I had severe cramping very early on, before I knew I was pregnant. It was bad enough that I considered going to the hospital. I also had some very painful trapped wind very early on. I had to massage my stomach to loosen the air in my stomach so I could expel it (sorry, tmi). Not long after, I found out I was pregnant:happydance:. I never had any blood, so I think everything is still ok. I hope it's the same with you. Good luck!


----------



## Kaylakin

Hi!
Just wanted to let you know that around 4-5 weeks or so, I had intense cramping, mostly at night time, and it would wake me up as well. I thought it was all over because I'd miscarried before . However, it was fine! Cramping is very normal -- even sometimes bleeding is normal. I had that too, and everything is fine so far. It is so hard not to worry, though - I just wanted to tell you that I had the same thing and it turned out okay - so I think the same will happen for you! Also, to add, my cramping continued since then, and now, at around almost 8 weeks it has subsided, but I do occasionally get some from time to time. 

Good luck!


----------



## keeleypup

i have in in small brusts of sharp pains every now and then that last for a few seconds then im up and running to the loo 


im such ts normal hunny but if your really worried go to your doctors and talk to them


----------



## agreeksmom

Its normal every 4 weeks when ur period is due you will cramp also as baby gets bigger you will cramp


----------



## Mrs_Grissom

agreeksmom said:


> Its normal every 4 weeks when ur period is due you will cramp also as baby gets bigger you will cramp

I was just going to write that I read the other day that at 4, 8 and 12 the cramping happens because your body thinks it's having a period.

Personally I've been having bad stomach pains on and off for the last 5 weeks :dohh: but keep reassuring myself that at least my bump is still there if the pain is carrying on :happydance: lol I don't know if it works like that but makes me feel a bit better and complain a bit less lol x


----------



## bababel

I had the most painful cramping in my life until I was 8 weeks or so. Read my journal, I go into it in more detail.

Apparently it can be normal!


----------



## EngineerGirl

It could be constipation and gas. It could be your corpus lutuem cyst (normal). It could be another cyst. It could be all sorts of things. If you ever double over due to the pain call your doctor, but other than that, it's really normal.

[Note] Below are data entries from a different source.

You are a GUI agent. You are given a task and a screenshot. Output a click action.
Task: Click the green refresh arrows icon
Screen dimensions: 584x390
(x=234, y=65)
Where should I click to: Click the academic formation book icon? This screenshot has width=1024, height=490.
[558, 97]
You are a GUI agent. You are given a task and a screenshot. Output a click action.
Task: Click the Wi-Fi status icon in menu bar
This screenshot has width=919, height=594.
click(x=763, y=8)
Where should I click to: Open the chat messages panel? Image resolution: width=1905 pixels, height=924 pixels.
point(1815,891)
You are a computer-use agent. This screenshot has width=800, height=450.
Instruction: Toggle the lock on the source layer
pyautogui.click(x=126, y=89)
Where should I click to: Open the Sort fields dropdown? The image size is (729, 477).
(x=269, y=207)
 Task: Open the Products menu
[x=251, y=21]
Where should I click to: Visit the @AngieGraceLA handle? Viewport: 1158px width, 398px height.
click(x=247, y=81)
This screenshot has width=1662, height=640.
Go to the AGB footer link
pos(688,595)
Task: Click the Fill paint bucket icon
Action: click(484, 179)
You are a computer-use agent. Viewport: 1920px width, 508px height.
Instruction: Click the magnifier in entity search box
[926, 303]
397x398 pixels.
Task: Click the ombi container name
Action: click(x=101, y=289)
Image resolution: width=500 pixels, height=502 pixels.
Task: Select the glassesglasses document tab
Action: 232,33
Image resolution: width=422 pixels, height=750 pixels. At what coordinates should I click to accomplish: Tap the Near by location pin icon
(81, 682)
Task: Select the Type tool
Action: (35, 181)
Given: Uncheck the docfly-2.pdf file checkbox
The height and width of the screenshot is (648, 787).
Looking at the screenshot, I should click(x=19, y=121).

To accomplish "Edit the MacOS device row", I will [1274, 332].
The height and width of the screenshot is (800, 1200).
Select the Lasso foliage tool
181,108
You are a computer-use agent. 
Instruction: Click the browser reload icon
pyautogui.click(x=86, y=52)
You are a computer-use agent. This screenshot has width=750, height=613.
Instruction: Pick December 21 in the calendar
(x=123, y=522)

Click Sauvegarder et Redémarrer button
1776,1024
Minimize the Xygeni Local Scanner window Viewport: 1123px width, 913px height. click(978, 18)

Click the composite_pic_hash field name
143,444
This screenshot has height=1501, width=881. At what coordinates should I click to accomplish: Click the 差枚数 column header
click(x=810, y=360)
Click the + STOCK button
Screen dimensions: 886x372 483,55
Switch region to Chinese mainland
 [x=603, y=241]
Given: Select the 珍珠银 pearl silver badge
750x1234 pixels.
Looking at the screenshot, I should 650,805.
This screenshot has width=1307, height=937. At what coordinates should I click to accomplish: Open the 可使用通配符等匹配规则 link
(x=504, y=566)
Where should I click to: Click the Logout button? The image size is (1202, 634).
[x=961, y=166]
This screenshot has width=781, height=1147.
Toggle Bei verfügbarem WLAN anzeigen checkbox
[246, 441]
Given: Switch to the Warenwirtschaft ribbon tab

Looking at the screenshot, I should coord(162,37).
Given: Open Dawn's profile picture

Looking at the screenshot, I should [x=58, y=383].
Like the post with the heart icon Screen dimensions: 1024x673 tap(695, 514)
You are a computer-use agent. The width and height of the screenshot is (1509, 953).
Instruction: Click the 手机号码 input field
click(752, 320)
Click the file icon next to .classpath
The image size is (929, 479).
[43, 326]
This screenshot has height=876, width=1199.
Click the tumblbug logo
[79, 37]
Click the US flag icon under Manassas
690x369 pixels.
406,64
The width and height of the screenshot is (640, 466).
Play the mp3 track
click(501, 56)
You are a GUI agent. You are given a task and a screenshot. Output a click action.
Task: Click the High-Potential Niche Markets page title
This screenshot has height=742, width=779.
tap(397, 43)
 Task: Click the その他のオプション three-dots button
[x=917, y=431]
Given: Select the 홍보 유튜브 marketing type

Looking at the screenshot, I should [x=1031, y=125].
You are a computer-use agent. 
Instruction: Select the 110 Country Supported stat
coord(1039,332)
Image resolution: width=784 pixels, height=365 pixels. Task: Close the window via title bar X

My pain started subsiding midway through week 7, but in 4, 5, and 6 was pretty bad.


----------



## TheNewMrs

I was just about to post the exact same thing as op, I'm 4wks also
And feels like really strong period cramps. I was getting
Worried but thanks to everyone who posted
I think I'll be fine. ;) xo


----------



## babybambi

Thought ,I'd share mine. I was in nothing but pain at least 4 hours after I ate anything and waking up at 1-3am in the early mornings. The pain can only be described as very severe throbbing which started in the middle of my lower abdomen and radiated and stretched across to my sides and back, It would last for at least 5 minutes and have me curled up in the foetal position clutching my stomach and close to passing out. Panic set in and I booked a doctors appointment, he pretty much told me to suck it up and deal with it, it was normal. I continued to have severe stomach cramping and unable to see me in that much pain my lovely other half took me to A&E where again, a male doctor prodded me and told me it was normal my stomach was just having spasms as my ligaments were stretching and again I was turned away with no pain relief or any wiser. So we eventually went to the chemist,where the lovely lady behind the counter recommended Rennie Deflatine and it's safe for pregnancy. The pain relief was unbelievable and really helped with the trapped gas and constipation. Now I only feel the occasional stretching twinge. *phew* :thumbup:


----------



## lu-is

Thanks for the helpful advice in this thread! I'm constantly wondering how much cramping I should be experiencing.

I've noticed the trapped wind feeling, not very comfortable at all!


----------



## preciousmama

Hello everyone,

So i went to the hospital today and waited 3 hours for them to tell me that there is nothing wrong! Which i am very glad for but just wish i could find a way to stop the pain. Oh well good news so i should be happy but i am still very early so we will see how the rest of the pregnancy goes. I am very happy to see that im not the only one though. How do you all cope with it geeeze.


----------



## DollPosse

I am glad things are well.

With my first pregnancy I almost went to the hospital because I was in such pain. When I coughed or sneezed it was much worse. It turns out it was just ligament pain and at that point I was 5 weeks.


----------